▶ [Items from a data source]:

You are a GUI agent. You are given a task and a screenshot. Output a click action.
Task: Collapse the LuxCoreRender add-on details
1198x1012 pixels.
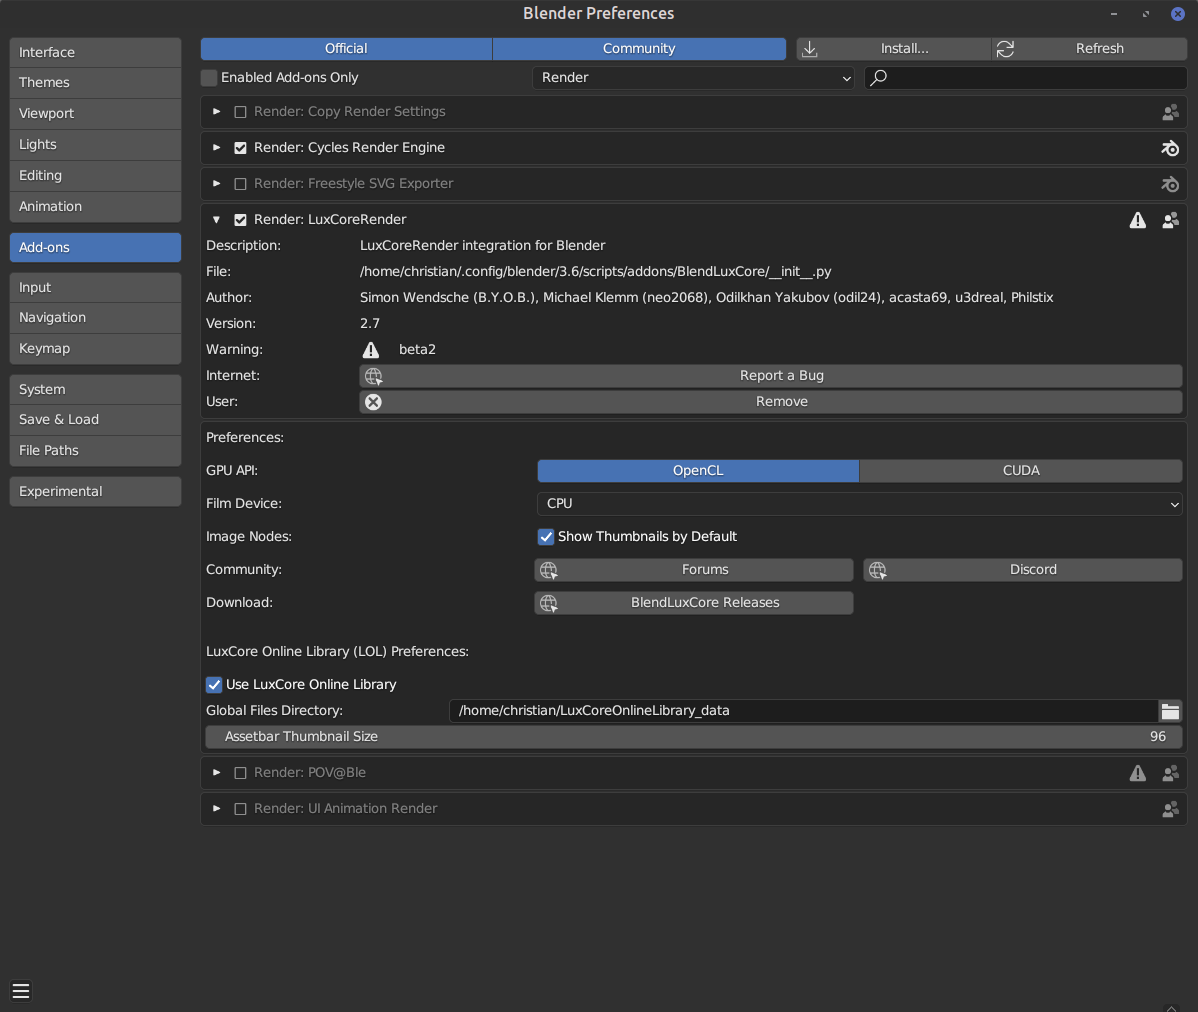click(x=216, y=220)
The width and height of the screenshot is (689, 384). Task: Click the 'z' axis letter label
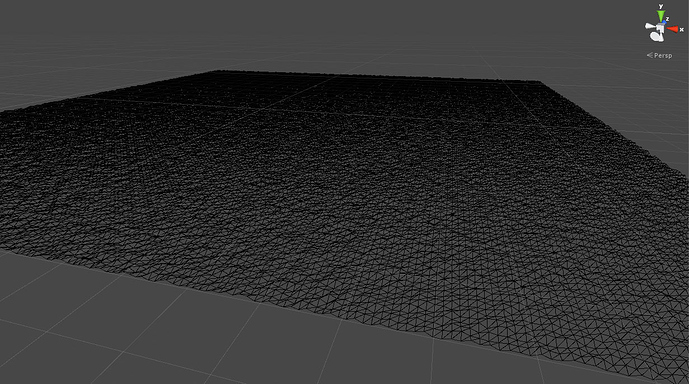(667, 19)
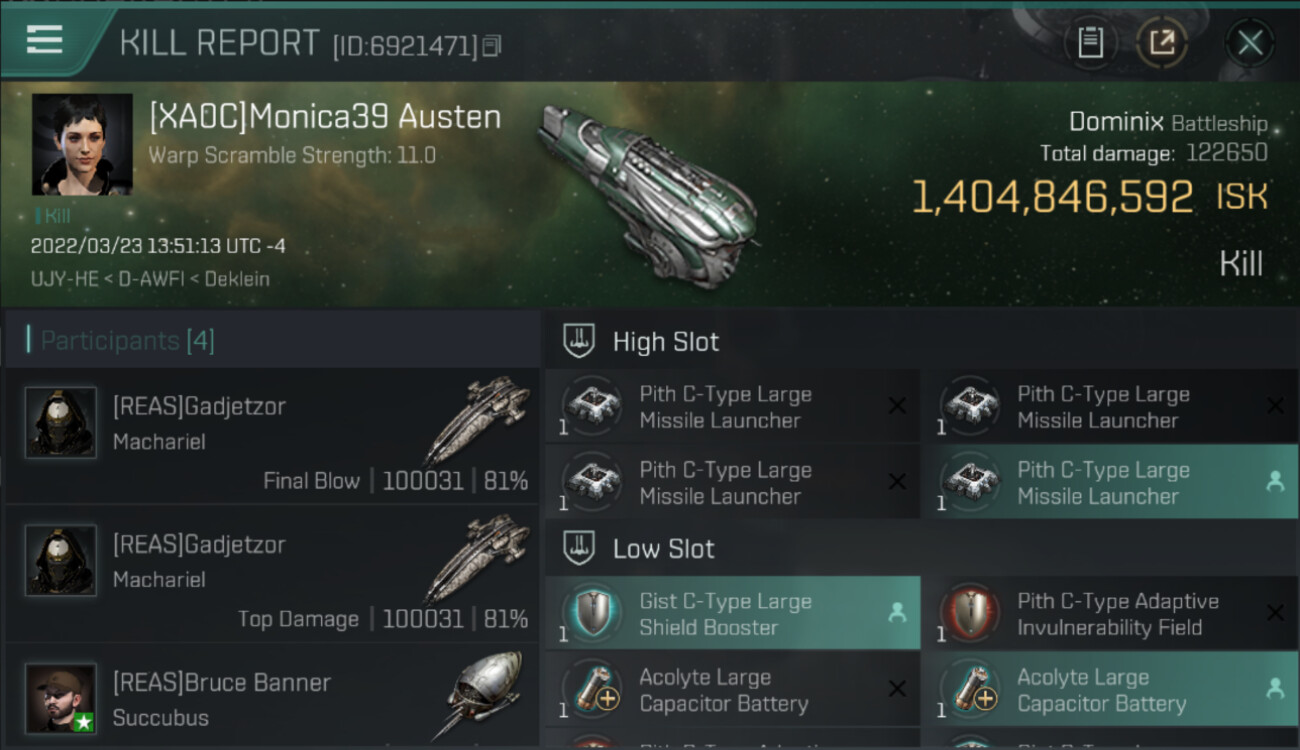Copy the kill report ID
The image size is (1300, 750).
[491, 46]
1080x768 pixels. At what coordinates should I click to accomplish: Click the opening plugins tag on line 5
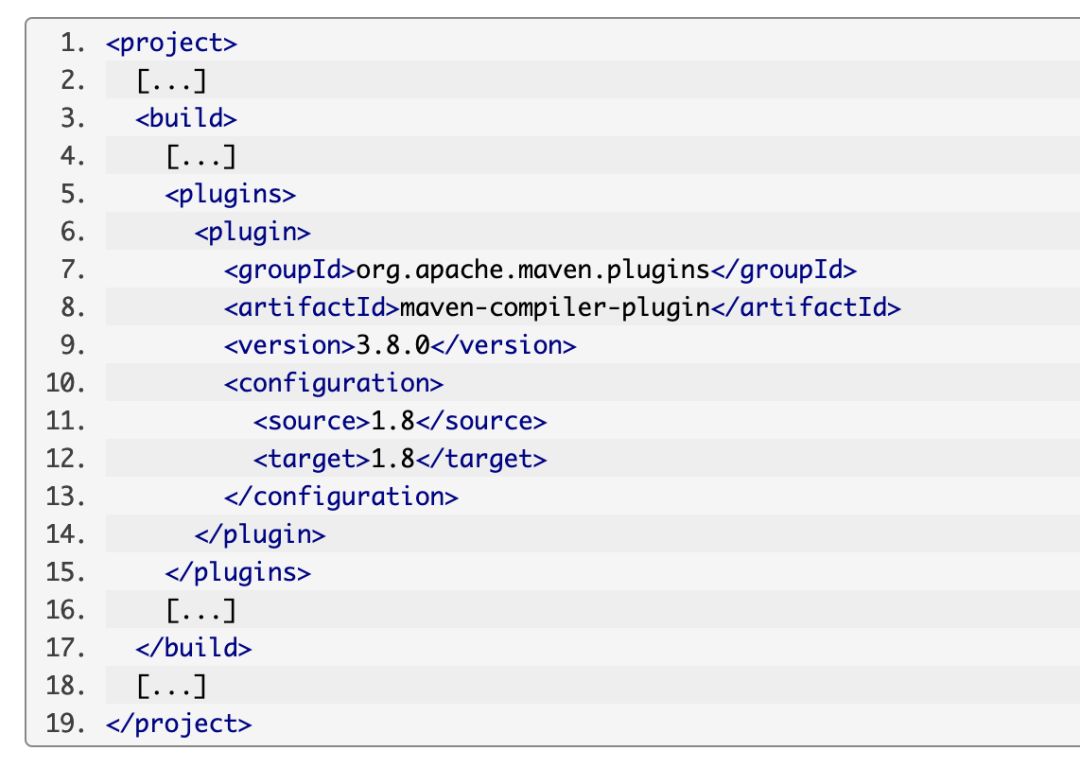point(230,194)
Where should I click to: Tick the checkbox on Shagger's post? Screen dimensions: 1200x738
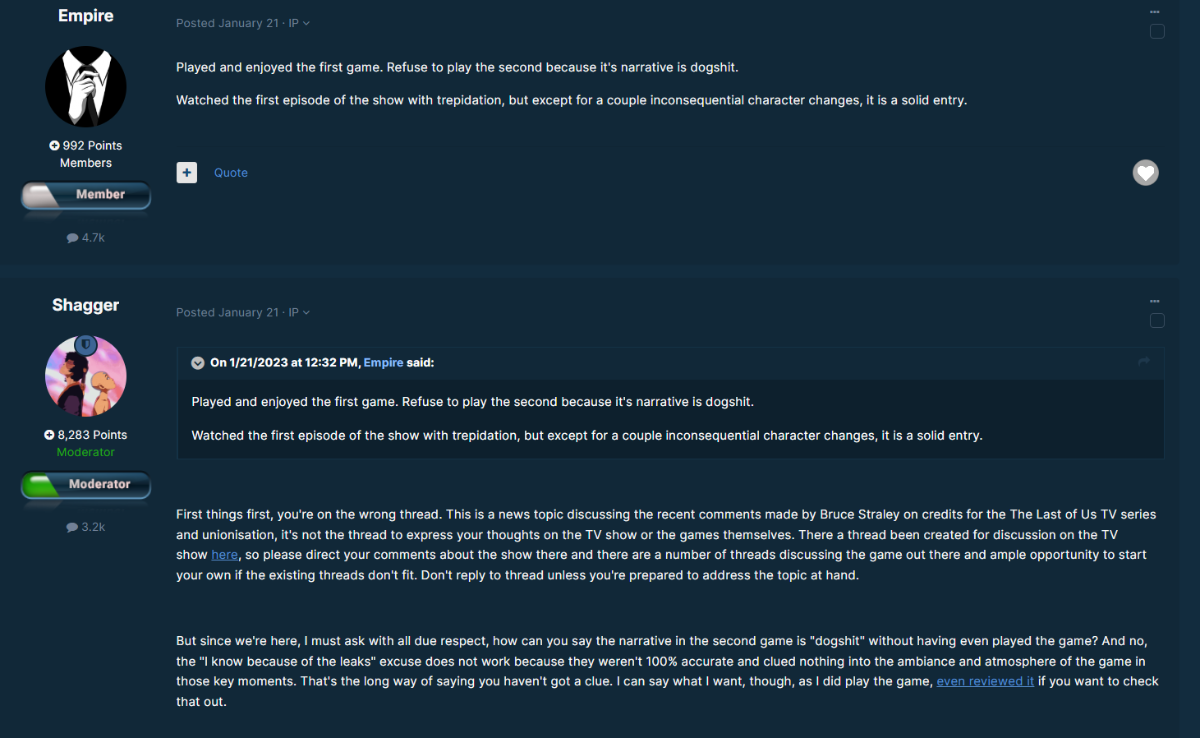point(1157,320)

▶ [WHAT YOU WILL DO]:
Take the line that contains "1198x1012 pixels." and every line after it up to the end of the records above, and restate them exactly, without the pictures.

▶ [THE COMPLETED TASK]:
1198x1012 pixels.
click(x=216, y=220)
The width and height of the screenshot is (689, 384). Task: Click the 'z' axis letter label
(667, 19)
Copy the kill report ID
The image size is (1300, 750).
[491, 46]
1080x768 pixels. At what coordinates should I click to accomplish: Click the opening plugins tag on line 5
point(230,194)
Where should I click to: Tick the checkbox on Shagger's post? Screen dimensions: 1200x738
point(1157,320)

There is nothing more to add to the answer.